ASADABAD, Afghanistan — Pakistani mortars and missiles tore through the provincial capital of Kunar on Monday, striking a university campus and residential neighbourhoods in an assault that killed at least seven people and left more than 80 wounded, Afghan Taliban authorities said.
The strikes hit Asadabad, the capital of the border province of Kunar, as well as surrounding districts. Sayed Jamaluddin Afghani University sustained extensive structural damage to its buildings and grounds, and Afghanistan’s Ministry of Higher Education confirmed that roughly 30 students and professors were among the casualties.
Taliban deputy spokesperson Hamdullah Fitrat condemned the bombardment in unsparing terms, calling the attacks ‘unforgivable war crimes’ deliberately directed at civilians and academic institutions. Afghan Foreign Minister Amir Khan Muttaqi, who had described peace talks held in the Chinese city of Urumqi in early April as ‘positive’, now faces renewed pressure to respond to an escalation that has rendered those diplomatic gains fragile.

Pakistan’s Ministry of Information and Broadcasting flatly rejected the Taliban’s account, dismissing claims that Pakistani forces struck the university as a ‘blatant lie’ and insisting that all targeting is ‘precise and intelligence based.’ Islamabad did not elaborate on what it said it was actually targeting in Kunar.

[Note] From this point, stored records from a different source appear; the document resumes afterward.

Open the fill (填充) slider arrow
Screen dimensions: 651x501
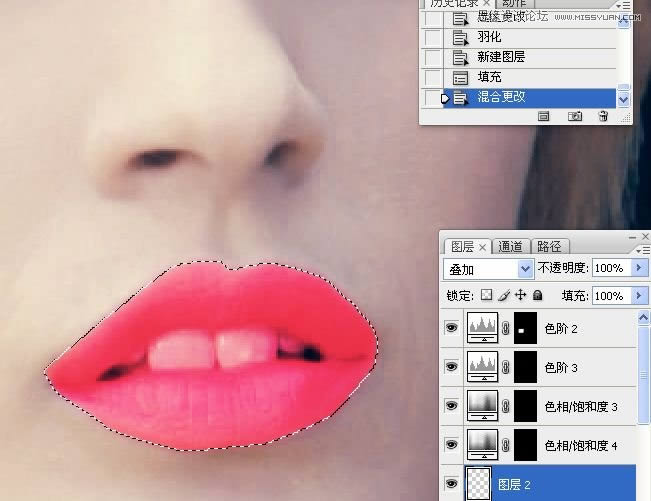pos(638,296)
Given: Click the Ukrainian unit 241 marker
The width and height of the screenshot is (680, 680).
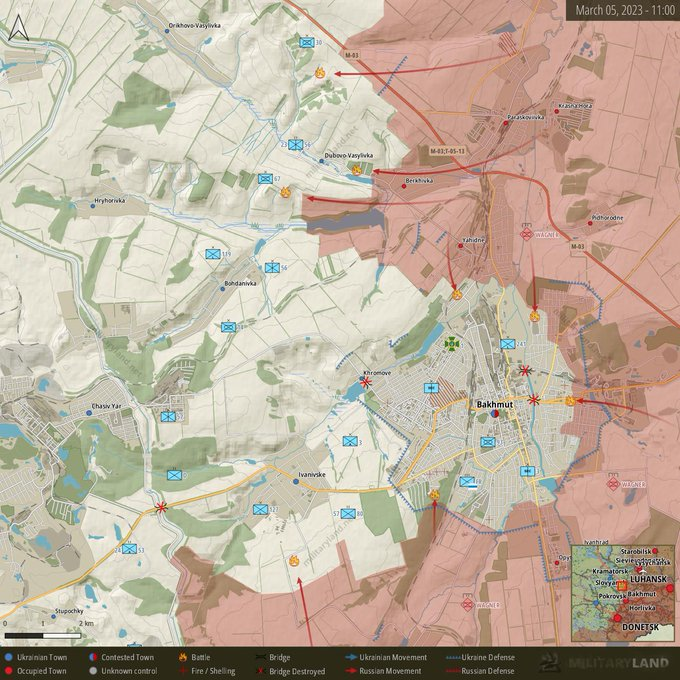Looking at the screenshot, I should tap(508, 344).
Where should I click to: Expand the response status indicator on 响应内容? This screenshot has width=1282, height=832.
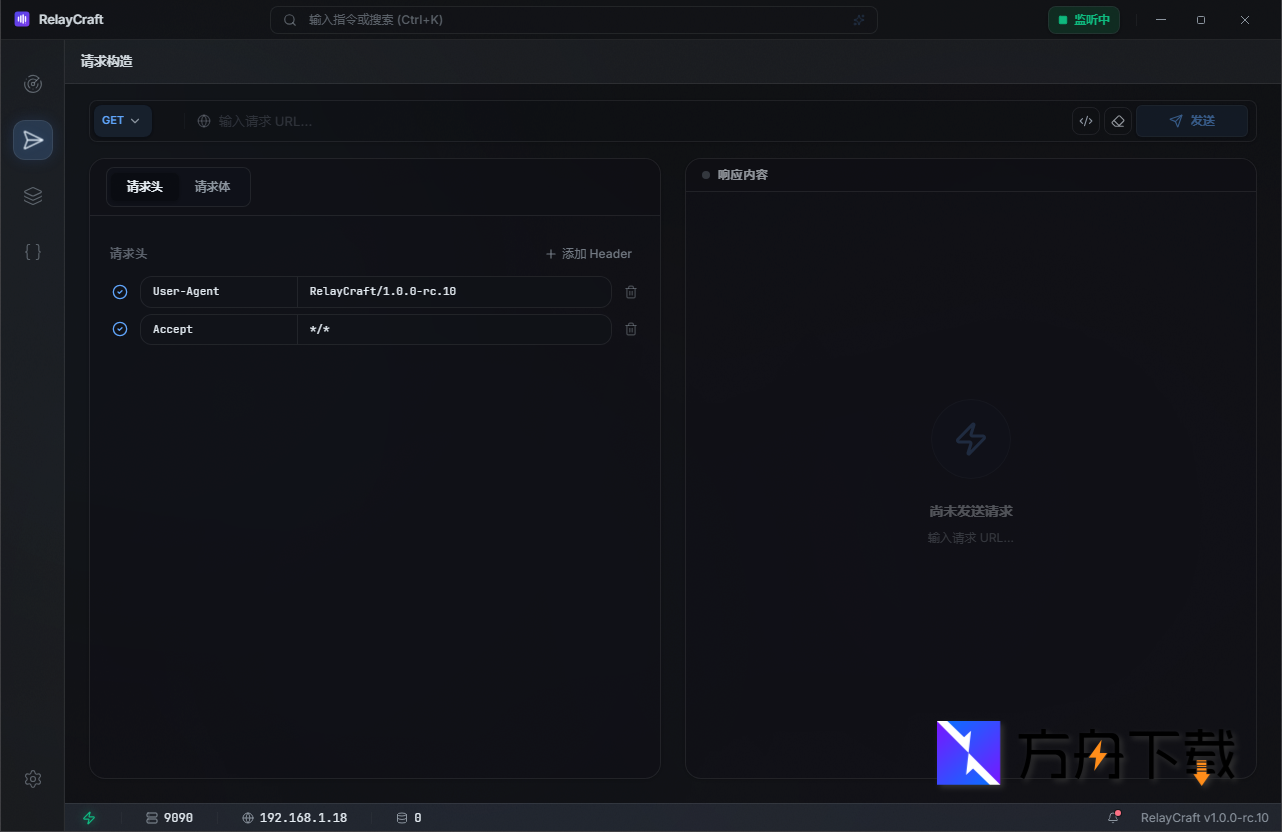[x=704, y=174]
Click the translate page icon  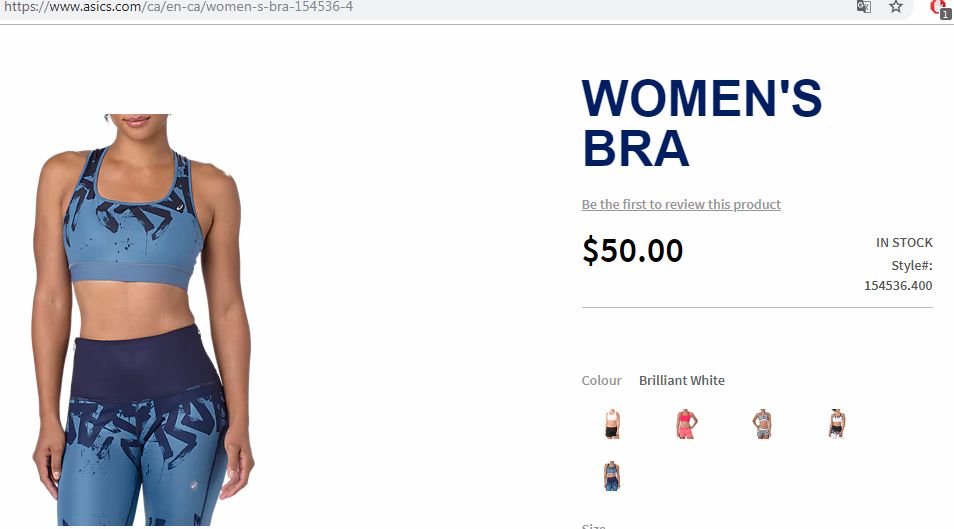[x=863, y=7]
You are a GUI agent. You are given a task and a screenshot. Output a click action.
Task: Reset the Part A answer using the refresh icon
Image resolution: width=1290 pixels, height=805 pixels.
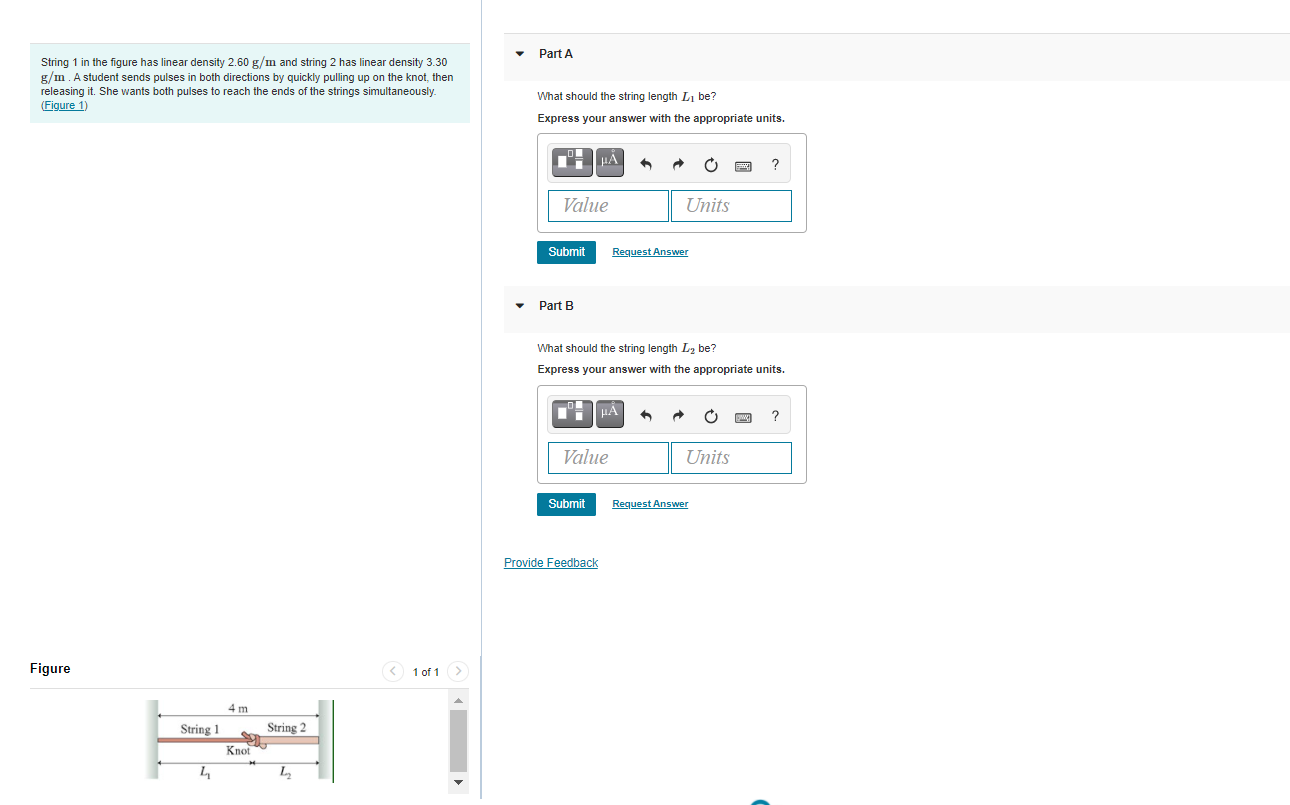tap(711, 164)
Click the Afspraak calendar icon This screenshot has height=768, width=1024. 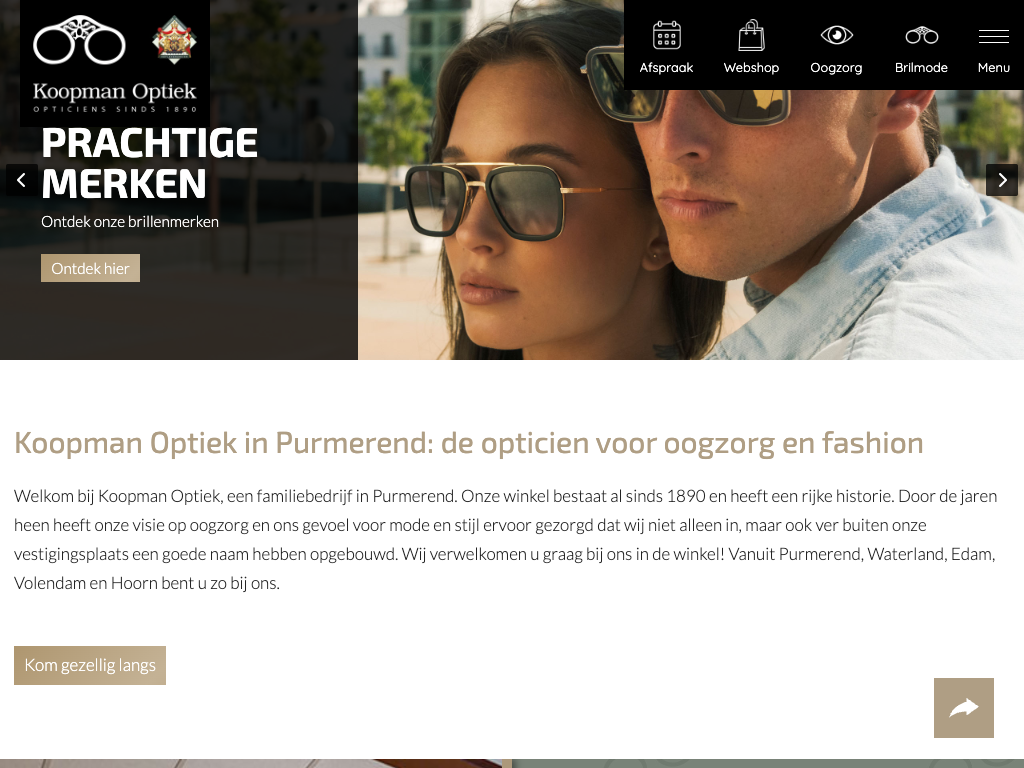[x=666, y=35]
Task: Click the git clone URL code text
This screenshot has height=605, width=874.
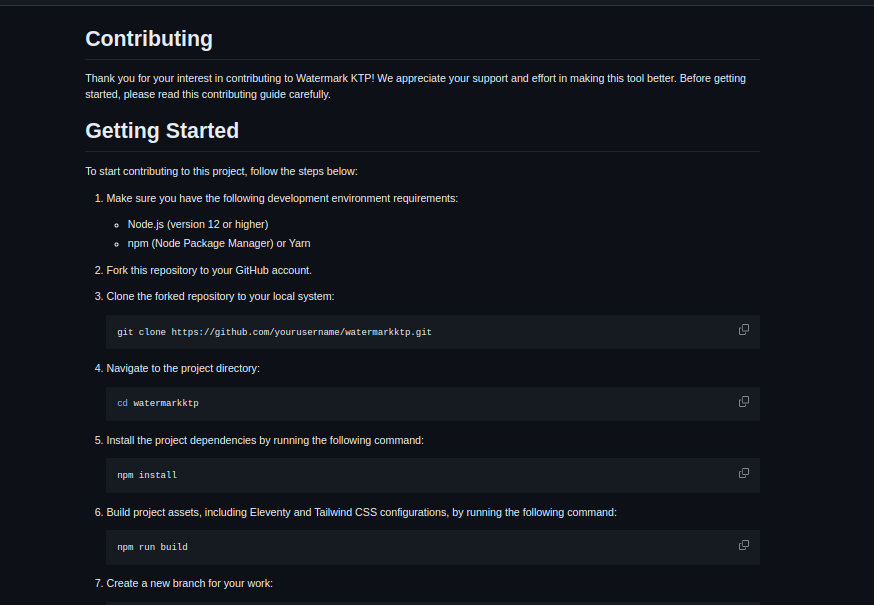Action: click(x=274, y=332)
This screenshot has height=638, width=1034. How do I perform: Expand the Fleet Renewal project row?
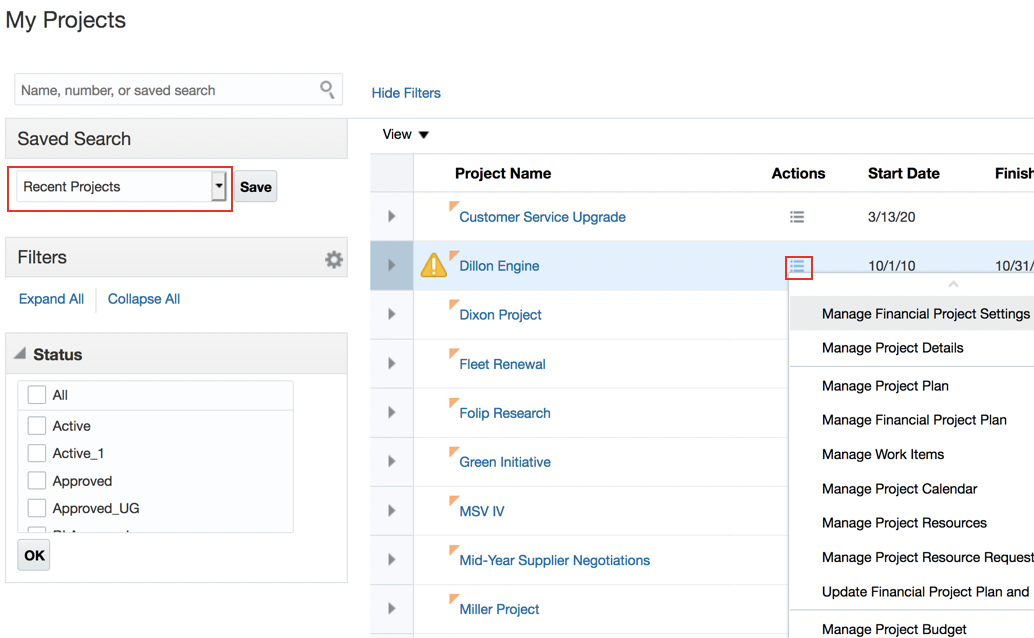click(392, 364)
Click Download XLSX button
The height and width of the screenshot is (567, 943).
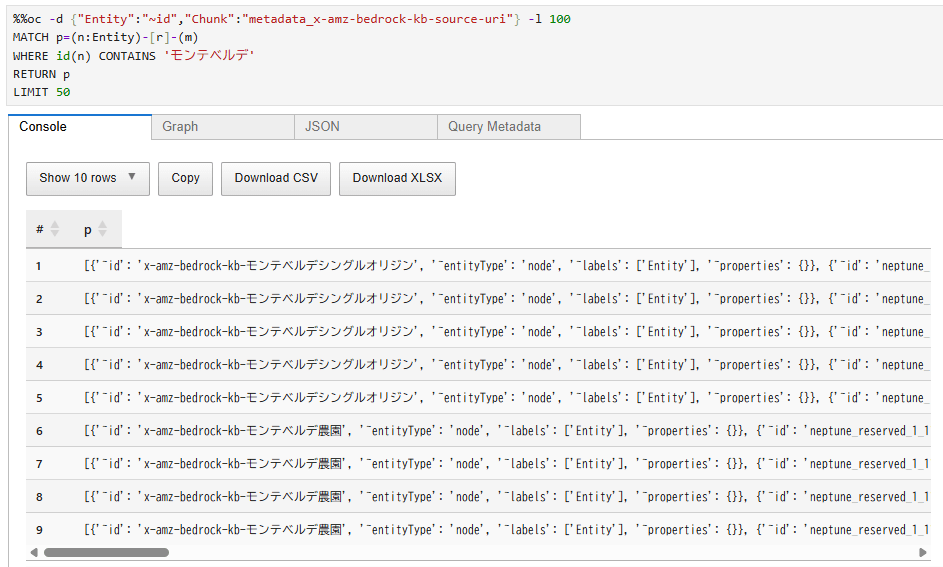(x=397, y=179)
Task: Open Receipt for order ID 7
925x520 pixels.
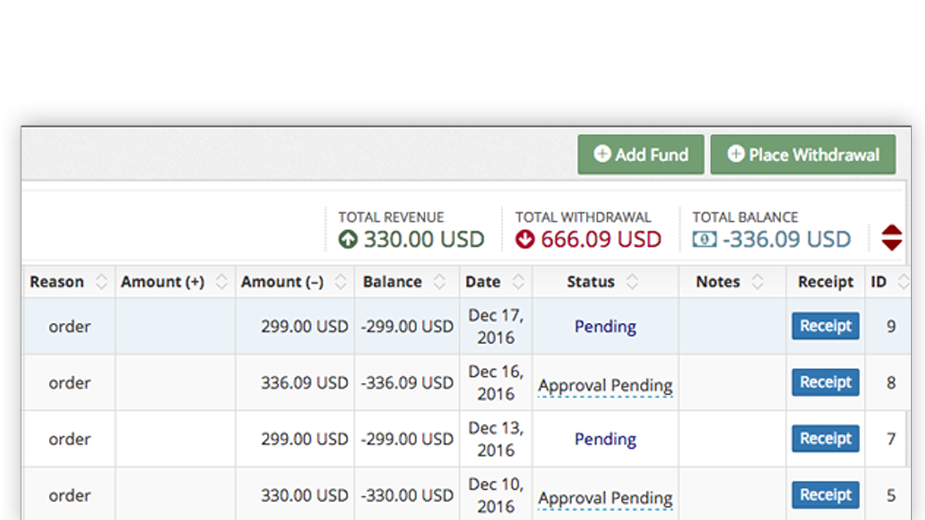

The denial follows a pattern that has defined months of increasingly open hostilities. Both Afghan and Pakistani officials have separately acknowledged that the two sides have been exchanging fire along their shared border even while formally observing a ceasefire — a contradiction that underscores how tenuous any truce between the two governments has become.
The Urumqi talks, though described positively by Kabul, concluded without a formal agreement or joint statement, leaving the underlying grievances unresolved. Qatar, Saudi Arabia, Turkey and China have all attempted to broker a durable arrangement, with limited success. A ceasefire mediated by Qatar and Turkey in October 2025 was followed by continued low-level clashes, and a temporary Eid truce in March — brokered at the request of Saudi Arabia, Qatar and Turkey — was allegedly violated when Pakistan carried out dozens of mortar strikes in Kunar while the ceasefire was still nominally in effect.
The most devastating single incident in the current conflict remains the March 16 air strike on Omar Hospital in Kabul, a 2,000-bed addiction treatment facility. Afghan officials put the death toll from that strike at more than 400, while the United Nations recorded 143 deaths. Pakistan maintained that its intended target was not the hospital itself but nearby military installations and an ammunition depot.
Earlier this year, Pakistan struck Kabul multiple times in February and March and declared itself in ‘open war’ with Afghanistan — an extraordinary statement between two neighbouring states that share a long and porous frontier.
At the heart of the dispute is Pakistan’s accusation that the Afghan Taliban is providing sanctuary to the Pakistan Taliban (TTP), a militant organisation that emerged in 2007 and has carried out a sustained campaign of attacks across Khyber Pakhtunkhwa and Balochistan. Afghanistan categorically rejects those accusations, denying that it shelters or aids the TTP or any other anti-Pakistan group. In a gesture toward Islamabad, the Taliban did arrest a significant number of TTP members and their families and transferred them from eastern provinces deeper into Afghan territory — a move that fell short of satisfying Pakistani demands.
Kabul, for its part, has pressed Pakistan to keep border crossings open, resume visa issuance, allow trade to flow and accommodate Afghan refugees already residing in the country — demands that remain largely unmet.
Pakistan has also pointed to the Doha Agreement, signed in February 2020 between the United States and the Afghan Taliban, which committed the Taliban to preventing Afghan soil from being used by any group to threaten the security of any country. Islamabad argues the Taliban has violated that commitment, a charge Kabul disputes.
Monday’s strike on Sayed Jamaluddin Afghani University adds a new and symbolically charged dimension to the conflict. Attacks on educational infrastructure carry particular weight in a country where access to higher education has already been severely curtailed under Taliban governance. The targeting — or collateral destruction — of an academic institution is likely to intensify international scrutiny of Pakistan’s military campaign and complicate any renewed diplomatic effort to bring the two sides back to the negotiating table.